How does the battery work?

The battery in an electric vehicle (EV) is not a single battery, but a pack made up of many smaller batteries, called cells, linked together. These cells are similar to the rechargeable batteries you might find in a laptop, mobile phone or the traditional AA and AAAs that we’re all used to. In most EVs, the cells are lithium-ion, a type of rechargeable battery that's popular because it's lightweight, compact, and can hold a lot of energy. Lithium-ion refers to the chemical composition of the cell, it means there’s a high proportion of lithium metal inside.

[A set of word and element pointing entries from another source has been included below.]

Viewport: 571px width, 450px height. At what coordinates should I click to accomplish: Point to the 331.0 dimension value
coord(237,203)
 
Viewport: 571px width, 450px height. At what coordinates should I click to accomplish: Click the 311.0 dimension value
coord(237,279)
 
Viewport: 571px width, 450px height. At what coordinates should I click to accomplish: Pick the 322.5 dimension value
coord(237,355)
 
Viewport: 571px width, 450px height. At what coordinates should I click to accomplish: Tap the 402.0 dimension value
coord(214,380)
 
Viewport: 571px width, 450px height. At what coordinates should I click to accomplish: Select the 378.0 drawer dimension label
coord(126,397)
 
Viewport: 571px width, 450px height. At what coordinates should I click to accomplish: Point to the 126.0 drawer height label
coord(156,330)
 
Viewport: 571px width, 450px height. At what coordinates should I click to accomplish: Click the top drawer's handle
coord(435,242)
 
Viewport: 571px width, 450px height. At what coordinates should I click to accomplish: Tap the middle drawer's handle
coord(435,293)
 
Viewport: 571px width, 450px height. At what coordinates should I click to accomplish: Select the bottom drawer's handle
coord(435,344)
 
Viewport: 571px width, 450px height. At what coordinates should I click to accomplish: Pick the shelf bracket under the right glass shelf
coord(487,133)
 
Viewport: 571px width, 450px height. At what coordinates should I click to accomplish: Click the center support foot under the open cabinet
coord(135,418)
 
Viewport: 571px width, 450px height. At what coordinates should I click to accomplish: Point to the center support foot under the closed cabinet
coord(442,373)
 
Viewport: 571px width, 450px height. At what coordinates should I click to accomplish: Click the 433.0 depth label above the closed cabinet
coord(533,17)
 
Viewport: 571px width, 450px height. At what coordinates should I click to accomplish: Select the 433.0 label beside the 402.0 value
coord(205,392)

Charging: When you plug in the EV to charge, electricity flows into the battery. This electricity forces the lithium ions to move from one side of the battery cell (the cathode) to the other side (the anode), through an electrolyte. The electrolyte is a chemical medium that allows ions to move but doesn't let the electrons through. This movement of ions from the cathode to the anode stores energy in the battery.

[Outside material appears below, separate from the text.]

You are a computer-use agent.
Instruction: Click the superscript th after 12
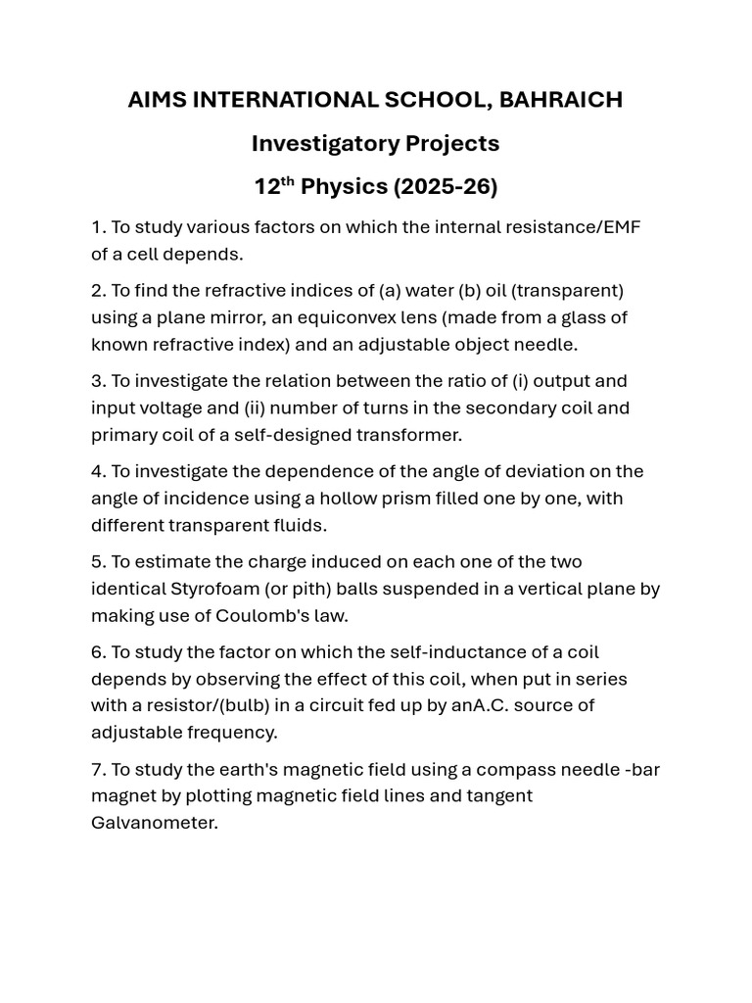tap(288, 180)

Driving: When you drive, the process is reversed. The lithium ions move back from the anode to the cathode. As they move, they force electrons to flow through an external circuit, creating an electric current. This current is what powers the electric motor and makes the car move.
Over time, the constant movement of lithium ions back and forth can cause the battery to degrade, meaning it can't hold as much charge as it used to. This is why the battery's capacity might decrease over time. The rate of this degradation depends on many factors, including how the battery is used and the conditions it's used in.

How does the motor work?

Most electric vehicles use a type of motor called a "permanent magnet synchronous motor," but we'll keep the explanation general to cover how most electric motors function.

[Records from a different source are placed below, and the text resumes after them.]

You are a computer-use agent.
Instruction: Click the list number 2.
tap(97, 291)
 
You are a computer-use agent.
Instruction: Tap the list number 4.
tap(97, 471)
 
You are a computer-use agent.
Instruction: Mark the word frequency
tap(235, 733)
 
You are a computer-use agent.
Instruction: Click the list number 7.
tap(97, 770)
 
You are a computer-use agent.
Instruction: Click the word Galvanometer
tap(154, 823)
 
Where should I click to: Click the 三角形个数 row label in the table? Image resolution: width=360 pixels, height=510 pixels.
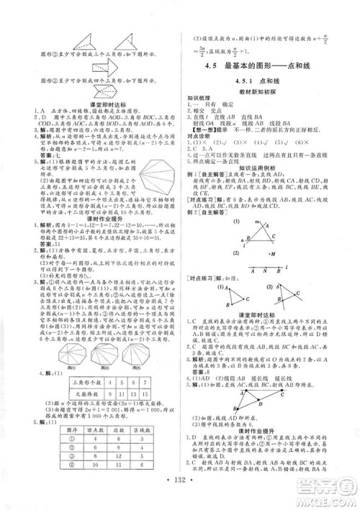(83, 382)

An electric motor's operation is based on the principles of electromagnetism. At its core, it's all about magnets and how they interact.
Simple Explanation:
Imagine two magnets: one is fixed in place and the other is free to move around. If you bring the movable magnet close to the fixed one, it will either be attracted and move towards the fixed magnet, or it will be repelled and move away from it, depending on the orientation of the magnets. This is the basic principle behind how an electric motor works.
More Detailed Explanation:
An electric motor has two main parts: the stator (which stays still) and the rotor (which rotates).
  • Stator: The stator is made up of a series of coils, called windings, arranged around a ring. When electricity passes through these windings, they become electromagnets, creating a magnetic field.
  • Rotor: The rotor is located in the middle of the stator and is also made of magnetic material or contains permanent magnets. When the magnetic field from the stator is applied, it generates a force that causes the rotor to spin.
The key to making the motor work is to continuously switch the magnetic field generated by the stator. By quickly switching the direction of the current flowing through the windings, the motor can flip the magnetic field's orientation. This changing field keeps pushing or pulling the rotor around, causing it to spin continuously.
This rotation of the motor's shaft can then be used to turn the wheels of the electric vehicle. And by controlling the amount of electric current, you can control the speed of the motor and thus the speed of the car.